Delegates were drawn from as far away as Australia to learn about the Community Based Health and First Aid (CBHFA) programme run in Irish prisons, with a view to implementing it at home.
Since 2009, one thousand prisoners have become Irish Red Cross Volunteer inmates.
The delegates learned about the Community Based Health and First Aid (CBHFA) programme run in Irish prisons. The idea is that they will hopefully implement in their prisons.
The CBHFA programme sees prisoners become Irish Red Cross volunteers who act as peer-to-peer educators in prisons.
They raise awareness and implement projects aimed at improving the overall health, well-being and safety of prisoners within their community.
The programme which is run by the Irish Red Cross, in conjunction with the Irish Prison Service and Education and Training Boards Ireland is celebrating it’s 10-year-anniversary this year.
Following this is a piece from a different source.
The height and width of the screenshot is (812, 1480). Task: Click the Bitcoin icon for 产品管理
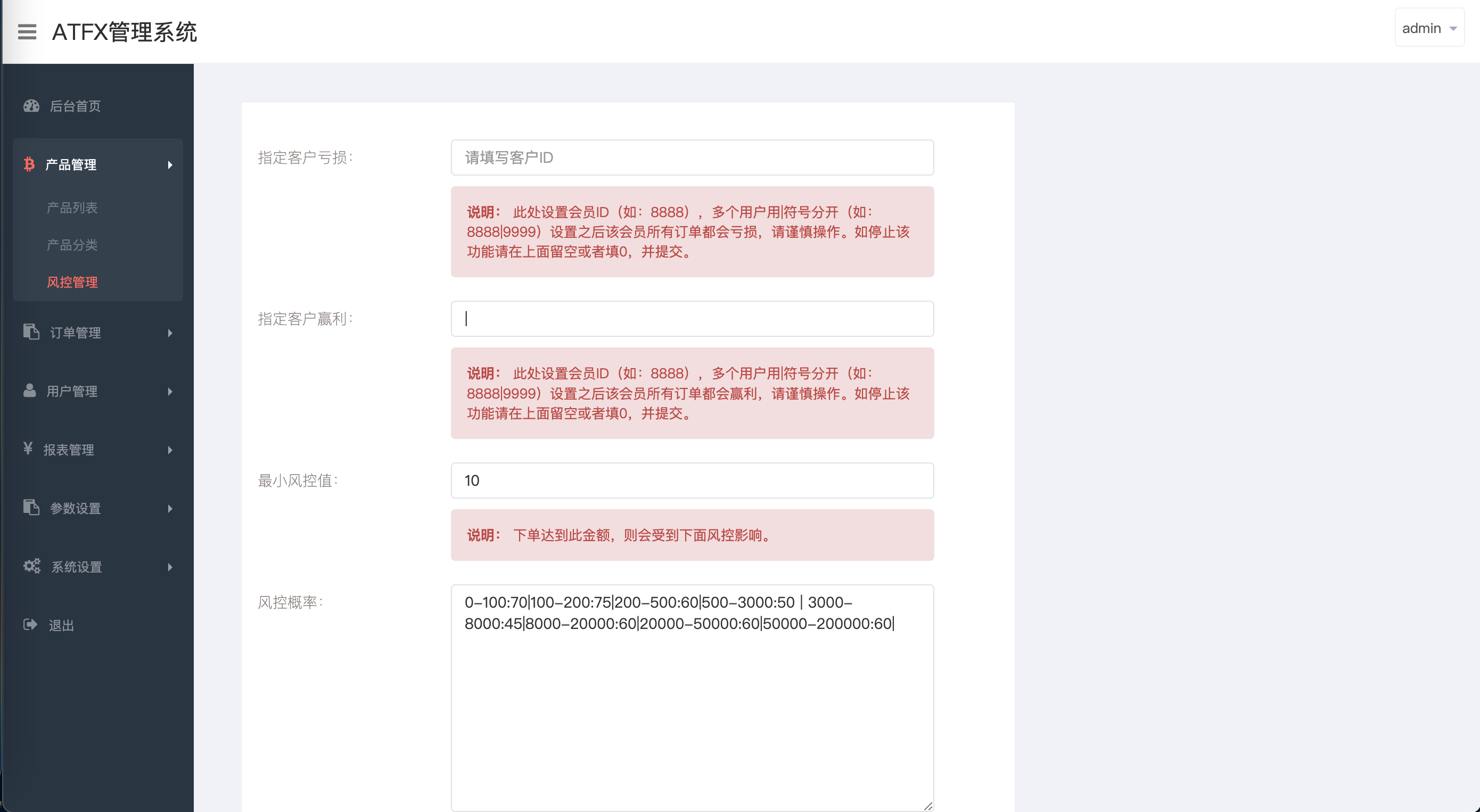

Forty handmade weapons were handed in a weapons amnesty in the Midlands Prison over the course of a week in October 2017.
HIV screening testing run by Irish Red Cross volunteers saw 80% of prisoners in Mountjoy, fifty-eight percent of prisoners in Wheatfield and fifty-five percent of prisoners in Cloverhill engage in voluntary HIV screening.
Caron McCaffrey, Director General of the Irish Prison Service said; “The programme can make life safer for staff, improve the sense of well being amongst prisoners and make the prison environment better for everyone.
“Moreover, experience has shown that it can change the outlook of prisoners to become more proactive and positive towards developing their community for the better.
“The Irish Prison Service recognizes the importance of this project and acknowledges the important changes that it has already brought about in prison life.”
Pat Carey, Chairman of the Irish Red Cross said “the prison system has reached out in a way that many people didn’t think could be done to make significant changes to the life circumstances of a large number of people.”
While Steven O’Connor from the Education and Training Boards Ireland noted “one of the main ways adults learn as opposed to children is that adults need to be involved in both the planning and evaluation of their learning and this programme does that superbly well.”
The representatives from national prison services were joined by delegates from the Red Cross Societies in their countries, as the implementation of this prison programme requires the cooperation of both stakeholders.